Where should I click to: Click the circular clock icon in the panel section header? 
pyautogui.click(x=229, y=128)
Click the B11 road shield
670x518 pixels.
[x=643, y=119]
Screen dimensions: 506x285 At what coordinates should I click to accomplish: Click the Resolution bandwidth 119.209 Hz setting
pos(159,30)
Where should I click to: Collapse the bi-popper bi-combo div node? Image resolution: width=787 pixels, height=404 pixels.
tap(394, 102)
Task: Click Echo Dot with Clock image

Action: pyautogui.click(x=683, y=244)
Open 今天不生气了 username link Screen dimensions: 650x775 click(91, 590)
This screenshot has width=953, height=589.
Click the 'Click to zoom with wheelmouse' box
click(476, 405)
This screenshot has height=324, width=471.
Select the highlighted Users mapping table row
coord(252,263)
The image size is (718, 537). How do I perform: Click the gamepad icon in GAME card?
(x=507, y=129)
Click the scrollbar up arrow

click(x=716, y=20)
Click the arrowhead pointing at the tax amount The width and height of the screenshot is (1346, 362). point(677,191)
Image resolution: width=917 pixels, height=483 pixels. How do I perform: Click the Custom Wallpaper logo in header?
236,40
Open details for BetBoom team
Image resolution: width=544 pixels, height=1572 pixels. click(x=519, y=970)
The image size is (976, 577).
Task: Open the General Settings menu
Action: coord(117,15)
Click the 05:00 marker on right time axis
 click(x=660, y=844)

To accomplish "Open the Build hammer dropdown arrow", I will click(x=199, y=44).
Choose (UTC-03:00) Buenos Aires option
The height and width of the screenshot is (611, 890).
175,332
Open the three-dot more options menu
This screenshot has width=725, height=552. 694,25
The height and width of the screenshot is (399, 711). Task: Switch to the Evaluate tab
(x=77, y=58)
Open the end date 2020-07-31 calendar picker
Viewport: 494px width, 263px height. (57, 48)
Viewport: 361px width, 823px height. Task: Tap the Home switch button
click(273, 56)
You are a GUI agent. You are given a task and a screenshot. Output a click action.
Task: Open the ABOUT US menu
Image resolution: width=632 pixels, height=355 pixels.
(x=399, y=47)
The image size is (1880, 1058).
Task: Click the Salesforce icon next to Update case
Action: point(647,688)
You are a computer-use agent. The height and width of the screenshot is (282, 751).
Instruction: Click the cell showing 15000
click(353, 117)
*-*-*
**What you are asked to do:** The lines from the one containing "This screenshot has width=953, height=589." through the last line of the records are to be transcribed exactly, with nothing else added.

**Solution below:**
This screenshot has width=953, height=589.
Click the 'Click to zoom with wheelmouse' box
click(476, 405)
This screenshot has height=324, width=471.
Select the highlighted Users mapping table row
coord(252,263)
The image size is (718, 537). How do I perform: Click the gamepad icon in GAME card?
(x=507, y=129)
Click the scrollbar up arrow

click(x=716, y=20)
Click the arrowhead pointing at the tax amount The width and height of the screenshot is (1346, 362). point(677,191)
Image resolution: width=917 pixels, height=483 pixels. How do I perform: Click the Custom Wallpaper logo in header?
236,40
Open details for BetBoom team
Image resolution: width=544 pixels, height=1572 pixels. click(x=519, y=970)
The image size is (976, 577).
Task: Open the General Settings menu
Action: coord(117,15)
Click the 05:00 marker on right time axis
 click(x=660, y=844)

To accomplish "Open the Build hammer dropdown arrow", I will click(x=199, y=44).
Choose (UTC-03:00) Buenos Aires option
The height and width of the screenshot is (611, 890).
175,332
Open the three-dot more options menu
This screenshot has width=725, height=552. 694,25
The height and width of the screenshot is (399, 711). Task: Switch to the Evaluate tab
(x=77, y=58)
Open the end date 2020-07-31 calendar picker
Viewport: 494px width, 263px height. (57, 48)
Viewport: 361px width, 823px height. Task: Tap the Home switch button
click(273, 56)
You are a GUI agent. You are given a task and a screenshot. Output a click action.
Task: Open the ABOUT US menu
Image resolution: width=632 pixels, height=355 pixels.
(x=399, y=47)
The image size is (1880, 1058).
Task: Click the Salesforce icon next to Update case
Action: point(647,688)
You are a computer-use agent. The height and width of the screenshot is (282, 751).
Instruction: Click the cell showing 15000
click(353, 117)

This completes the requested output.